Evil has always appeared in brutally recognizable forms: war, cruelty, contempt for the weak, the gradual hardening of the heart. Yet Hannah Arendt discerned a quieter danger alongside them. Evil can take root where people no longer think carefully about what they are saying and doing. It passes through formulas, habits, clichés, and the easy shelter of borrowed language. That insight feels urgent in the age of artificial intelligence.
Pope Leo XIV has addressed AI several times with admirable sobriety. He has called it “an exceptional product of human genius,” while insisting that it remains “above all else a tool.” He has also warned that generative AI raises serious questions about our “openness to truth and beauty” and our distinctive human way of grasping reality.
That is where the deeper concern lies. AI can help with routine tasks. It can lighten repetitive work. It can support research, medicine, and communication when guided by sound judgment. Pope Leo has said as much, while also arguing that every evaluation of AI must keep the full good of the human person in view, materially, intellectually, and spiritually.
Still, language formed at machine speed can weaken a discipline that moral life depends on: the patient testing of words.
A sentence worth saying usually has a history. Before it reaches the page, it has been tested inwardly. Someone has searched for the right word, refused the easy phrase, and asked whether the thought itself is sound. The real issue, then, is larger than writing. It is the work of thinking. Thinking forms judgment; it teaches patience, honesty, and responsibility. Good writing carries the trace of that struggle.
AI can imitate the finished surface of this labor. It can generate balance, fluency, and order in seconds. Conscience does not move at the speed of autocomplete. Judgment needs silence, delay, and the inward friction that lets truth rise above convenience.

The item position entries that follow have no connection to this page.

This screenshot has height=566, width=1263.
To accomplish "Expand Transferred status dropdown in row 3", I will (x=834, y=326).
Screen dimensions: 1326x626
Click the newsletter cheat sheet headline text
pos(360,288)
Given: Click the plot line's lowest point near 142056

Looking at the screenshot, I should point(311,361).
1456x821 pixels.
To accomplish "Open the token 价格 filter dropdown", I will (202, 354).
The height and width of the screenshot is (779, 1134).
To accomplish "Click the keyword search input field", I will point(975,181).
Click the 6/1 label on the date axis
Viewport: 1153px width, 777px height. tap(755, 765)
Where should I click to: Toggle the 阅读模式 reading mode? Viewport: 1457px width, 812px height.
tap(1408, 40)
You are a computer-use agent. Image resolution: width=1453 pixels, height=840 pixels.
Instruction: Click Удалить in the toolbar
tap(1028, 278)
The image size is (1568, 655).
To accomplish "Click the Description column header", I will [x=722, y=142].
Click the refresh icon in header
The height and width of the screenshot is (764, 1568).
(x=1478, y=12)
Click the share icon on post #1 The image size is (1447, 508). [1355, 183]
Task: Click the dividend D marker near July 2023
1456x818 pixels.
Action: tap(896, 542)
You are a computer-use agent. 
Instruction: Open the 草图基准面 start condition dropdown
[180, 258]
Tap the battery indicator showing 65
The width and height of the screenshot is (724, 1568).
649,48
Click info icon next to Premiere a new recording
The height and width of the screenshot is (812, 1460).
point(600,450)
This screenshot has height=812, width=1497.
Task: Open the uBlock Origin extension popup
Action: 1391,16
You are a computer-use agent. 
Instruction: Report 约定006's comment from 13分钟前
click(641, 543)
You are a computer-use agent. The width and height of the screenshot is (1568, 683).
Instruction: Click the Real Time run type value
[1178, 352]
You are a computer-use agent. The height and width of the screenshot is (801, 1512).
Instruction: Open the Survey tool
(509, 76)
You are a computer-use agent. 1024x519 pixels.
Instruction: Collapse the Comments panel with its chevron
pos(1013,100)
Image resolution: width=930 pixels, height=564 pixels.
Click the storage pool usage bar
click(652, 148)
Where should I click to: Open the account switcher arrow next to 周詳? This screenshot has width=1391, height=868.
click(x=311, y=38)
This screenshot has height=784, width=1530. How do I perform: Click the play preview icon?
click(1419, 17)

Monastic traditions know this well. The Rule of St. Benedict treats speech with gravity. Words shape community and reveal the person’s heart. Silence gives us room to listen before speaking, to pray before reacting, to weigh a sentence before sending it into the world.
Pope Leo made a similar point in his 2026 message for World Communications Day. Human faces and voices, he wrote, are unique and sacred; they disclose our “unrepeatable identity” and make real encounter possible. His concern is plain: a technological culture can blur the human presence carried by voice, face, and word.
This gives the AI question a spiritual edge. A person can become fluent without becoming wise. He can sound thoughtful without having undergone the labor of thought. He can produce language that carries the shape of judgment while leaving judgment itself undernourished. That moral thinning should concern everyone–not just Christians. Evil often advances when speech grows cheap, when conscience grows lazy, and when people rely on phrases they have never fully examined. Arendt understood that. So does the Benedictine tradition.
The answer is beautifully ordinary: keep silence, read closely, think slowly, edit hard, and speak with words you can answer for. AI can draft a sentence in seconds. A conscience still takes longer.